[seaborn] seaborn學習筆記11——繪圖實例(3) Drawing example(3)

11 繪圖實例(3) Drawing example(3)(代碼下載)

本文主要講述seaborn官網相關函數繪圖實例。具體內容有:

  1. Plotting a diagonal correlation matrix(heatmap)
  2. Scatterplot with marginal ticks(JointGrid)
  3. Multiple bivariate KDE plots(kdeplot)
  4. Multiple linear regression(lmplot)
  5. Paired density and scatterplot matrix(PairGrid)
  6. Paired categorical plots(PairGrid)
  7. Dot plot with several variables(PairGrid)
  8. Plotting a three-way ANOVA(catplot)
  9. Linear regression with marginal distributions(jointplot)
  10. Plotting model residuals(residplot)
# import packages
import numpy as np
import pandas as pd
import seaborn as sns
import matplotlib.pyplot as plt

1. Plotting a diagonal correlation matrix(heatmap)

# 讀取字母表
from string import ascii_letters

# Generate a large random dataset 生成數據集
rs = np.random.RandomState(33)
d = pd.DataFrame(data=rs.normal(size=(100, 26)),
                 columns=list(ascii_letters[26:]))
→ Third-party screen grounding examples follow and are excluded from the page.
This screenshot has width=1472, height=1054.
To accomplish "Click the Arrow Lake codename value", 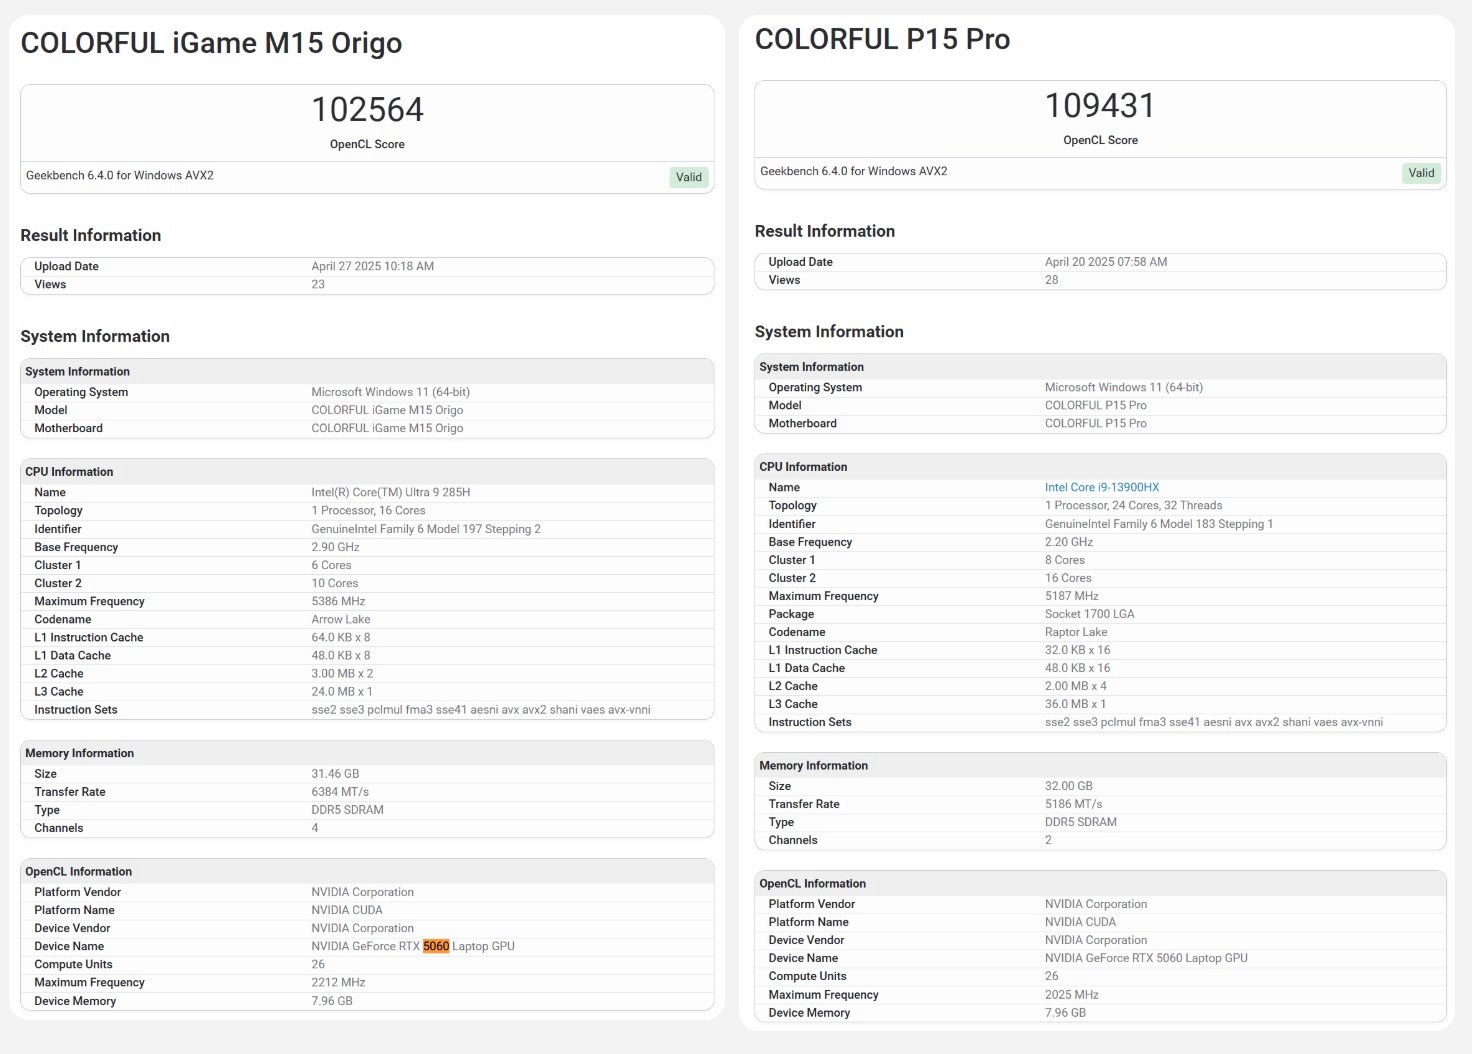I will point(340,619).
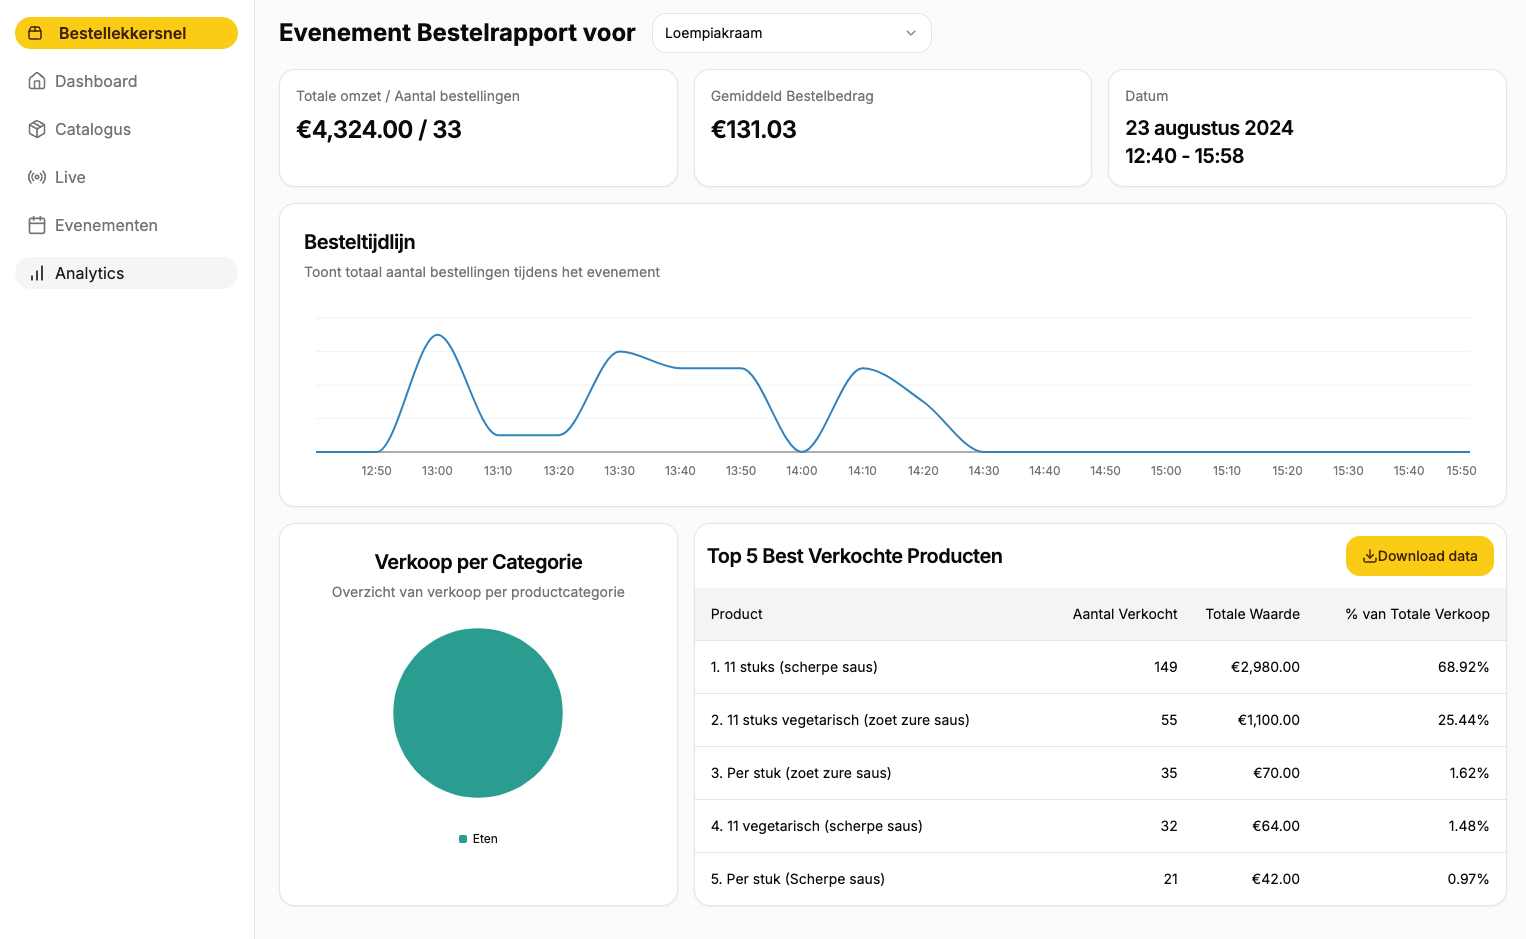
Task: Select the Gemiddeld Bestelbedrag stat card
Action: coord(892,128)
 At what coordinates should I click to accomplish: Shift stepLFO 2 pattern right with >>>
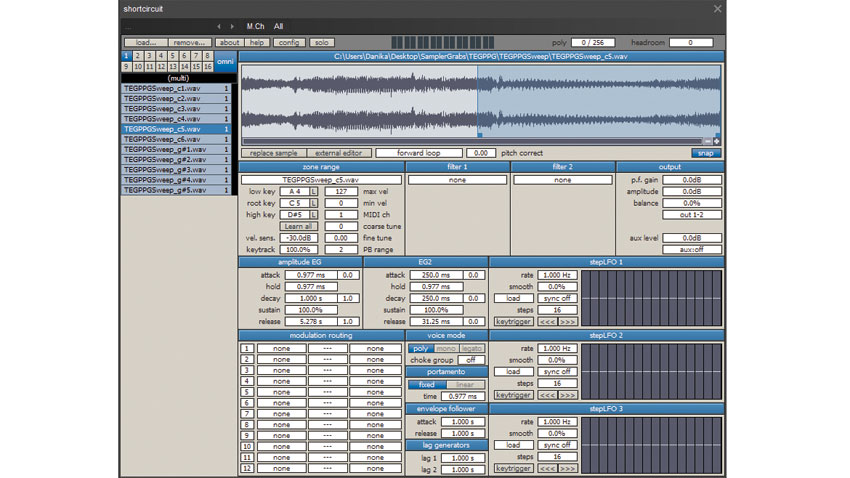point(567,395)
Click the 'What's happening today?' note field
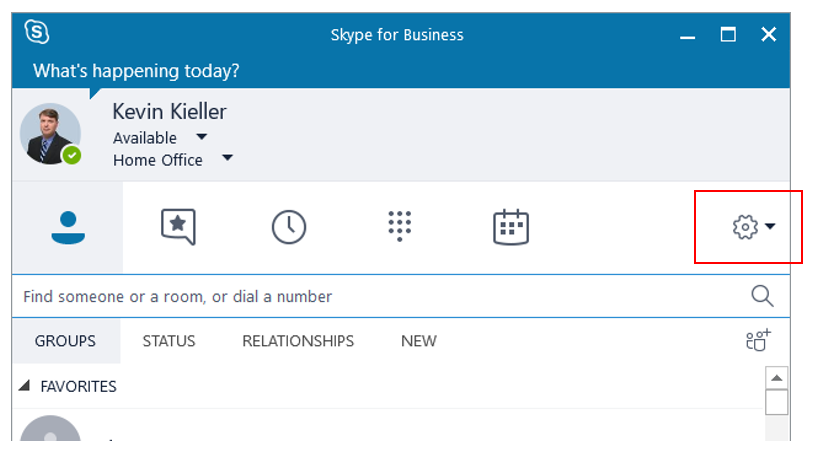Viewport: 817px width, 453px height. (136, 71)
# Compute the correlation matrix 計算相關係數
corr = d.corr()

# Generate a mask for the upper triangle 生成掩模
mask = np.zeros_like(corr, dtype=np.bool)
mask[np.triu_indices_from(mask)] = True

d# Set up the matplotlib figure 設置圖大小
f, ax = plt.subplots(figsize=(11, 9))

# Generate a custom diverging colormap 設置顏色
cmap = sns.diverging_palette(220, 10, as_cmap=True)

# Draw the heatmap with the mask and correct aspect ratio
# square表都是正方形
sns.heatmap(corr, mask=mask, cmap=cmap, vmax=.3, center=0,
            square=True, linewidths=.5, cbar_kws={"shrink": .5});

png

2. Scatterplot with marginal ticks(JointGrid)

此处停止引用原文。